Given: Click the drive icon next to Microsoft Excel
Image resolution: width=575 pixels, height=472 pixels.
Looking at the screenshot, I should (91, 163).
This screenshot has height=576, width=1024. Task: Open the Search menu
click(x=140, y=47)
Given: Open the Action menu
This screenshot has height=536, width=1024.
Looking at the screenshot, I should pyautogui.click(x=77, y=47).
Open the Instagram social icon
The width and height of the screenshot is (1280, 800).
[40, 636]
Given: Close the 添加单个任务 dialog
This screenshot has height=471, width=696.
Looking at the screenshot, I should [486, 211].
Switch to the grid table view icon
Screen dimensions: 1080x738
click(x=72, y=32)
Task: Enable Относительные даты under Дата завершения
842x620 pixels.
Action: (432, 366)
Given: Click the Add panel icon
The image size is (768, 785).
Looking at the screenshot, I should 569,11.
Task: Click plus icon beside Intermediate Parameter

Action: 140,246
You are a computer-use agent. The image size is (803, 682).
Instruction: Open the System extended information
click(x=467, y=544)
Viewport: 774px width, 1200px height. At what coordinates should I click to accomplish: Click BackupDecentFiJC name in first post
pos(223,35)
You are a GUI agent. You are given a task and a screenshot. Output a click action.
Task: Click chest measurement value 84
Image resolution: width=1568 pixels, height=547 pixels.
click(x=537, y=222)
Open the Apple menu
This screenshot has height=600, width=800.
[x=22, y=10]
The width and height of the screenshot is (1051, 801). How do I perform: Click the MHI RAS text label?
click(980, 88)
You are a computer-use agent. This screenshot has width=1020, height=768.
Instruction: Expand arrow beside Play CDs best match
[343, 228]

◇ ◇ ◇ ◇

• **Required action**
Exact output of every entry is required.

• **Answer space**
Given: Click the drive icon next to Microsoft Excel
Image resolution: width=575 pixels, height=472 pixels.
Looking at the screenshot, I should (91, 163).
This screenshot has height=576, width=1024. Task: Open the Search menu
click(x=140, y=47)
Given: Open the Action menu
This screenshot has height=536, width=1024.
Looking at the screenshot, I should pyautogui.click(x=77, y=47).
Open the Instagram social icon
The width and height of the screenshot is (1280, 800).
[40, 636]
Given: Close the 添加单个任务 dialog
This screenshot has height=471, width=696.
Looking at the screenshot, I should [486, 211].
Switch to the grid table view icon
Screen dimensions: 1080x738
click(x=72, y=32)
Task: Enable Относительные даты under Дата завершения
842x620 pixels.
Action: (432, 366)
Given: Click the Add panel icon
The image size is (768, 785).
Looking at the screenshot, I should 569,11.
Task: Click plus icon beside Intermediate Parameter

Action: 140,246
You are a computer-use agent. The image size is (803, 682).
Instruction: Open the System extended information
click(x=467, y=544)
Viewport: 774px width, 1200px height. At what coordinates should I click to accomplish: Click BackupDecentFiJC name in first post
pos(223,35)
You are a GUI agent. You are given a task and a screenshot. Output a click action.
Task: Click chest measurement value 84
Image resolution: width=1568 pixels, height=547 pixels.
click(x=537, y=222)
Open the Apple menu
This screenshot has height=600, width=800.
[x=22, y=10]
The width and height of the screenshot is (1051, 801). How do I perform: Click the MHI RAS text label?
click(980, 88)
You are a computer-use agent. This screenshot has width=1020, height=768.
Instruction: Expand arrow beside Play CDs best match
[343, 228]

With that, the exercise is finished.